L’ho fatto. Mi sono perfino sentito in colpa, ma l’ho fatto. Ho iscritto il mio numero telefonico privato (la linea fissa di casa, per intenderci) al Registro delle Opposizioni. Pensavo, con ciò, di essermi sottratto, un po’ egoisticamente, al fuoco di fila delle cosiddette offerte commerciali. Come dicono all’Accademia della Crusca: manco per le balle.
Le telefonate continuano e gli operatori e le operatrici, alle mie proteste e all’annuncio che il numero appartiene al Registro, hanno reazioni che fanno della Sfinge una creatura perennemente sul chi vive. Eppure, leggo sul sito Internet del Registro, istituito per Decreto del Presidente della Repubblica, 7 settembre 2010, n. 178, che trattasi di «servizio concepito a tutela del cittadino che decide di non voler più ricevere telefonate per scopi commerciali o di ricerche di mercato e, in pari tempo, uno strumento per rendere più competitivo, dinamico e trasparente il mercato tra gli Operatori di marketing telefonico».

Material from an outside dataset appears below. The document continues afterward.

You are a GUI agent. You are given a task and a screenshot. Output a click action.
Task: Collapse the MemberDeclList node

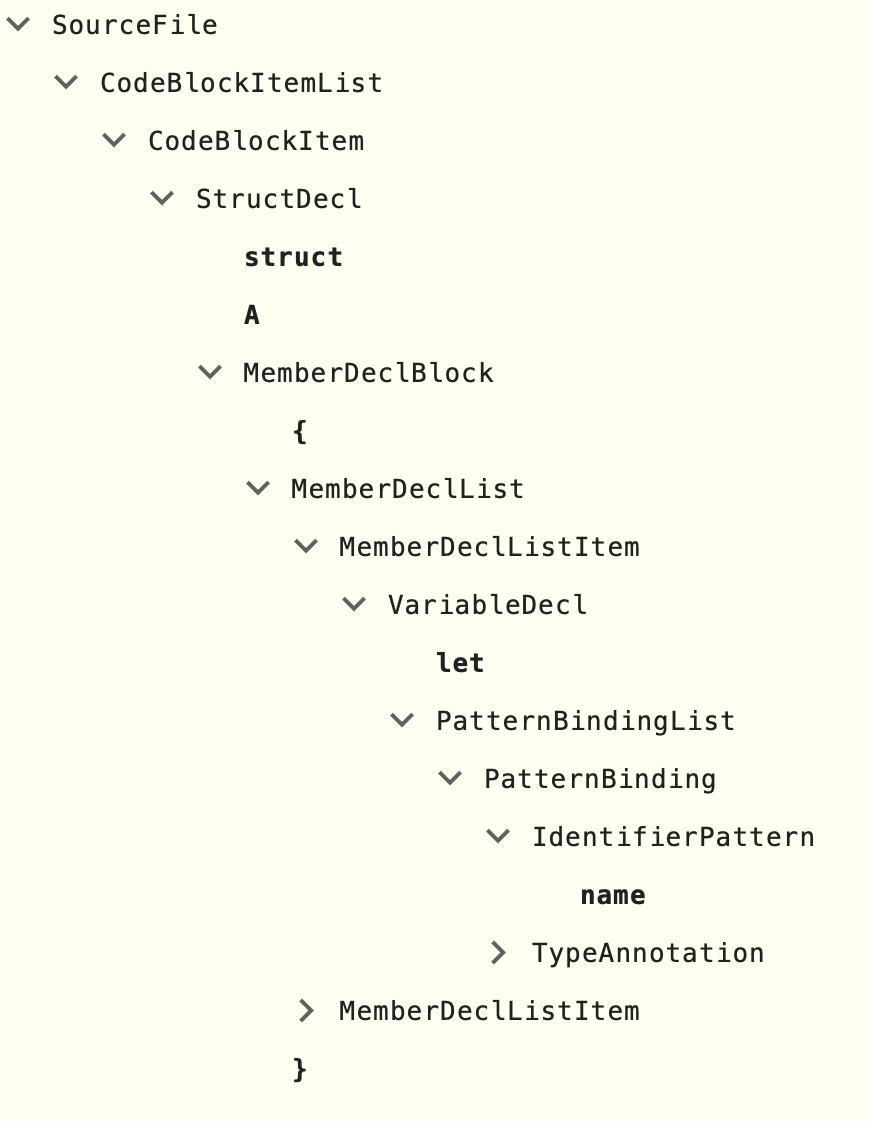[x=257, y=488]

Ora, gli Operatori mi sembrano competitivi e dinamici come non mai (ho i miei dubbi siano anche trasparenti) ma il cittadino è tutelato come un topo nella trappola. Nel complesso, la circostanza mi rende doppiamente incavolato: almeno prima, quando non ero “protetto”, sapevo di dovermi battere da solo contro orde di piazzisti del prefisso; adesso mi sembra di avere un alleato che, all’ora della battaglia, sostiene di avere un altro impegno. Intanto le telefonate continuano: sempre più presto al mattino, sempre più tardi alla sera.
C’è una sola cosa che mi conforta: so di non essere solo. So che questo è un tema sensibile: ogni volta che se ne parla, nei giornali oppure online, le reazioni non mancano: voci risentite, disturbate, indebitamente sottoposte a pressioni psicologiche, a volte perfino morali. Senza contare che tra le telefonate a scopo di lucro si perdono quelle vere, sentimentali, familiari, amichevoli: le uniche alle quali gli Operatori - per adesso - non hanno ancora messo un prezzo.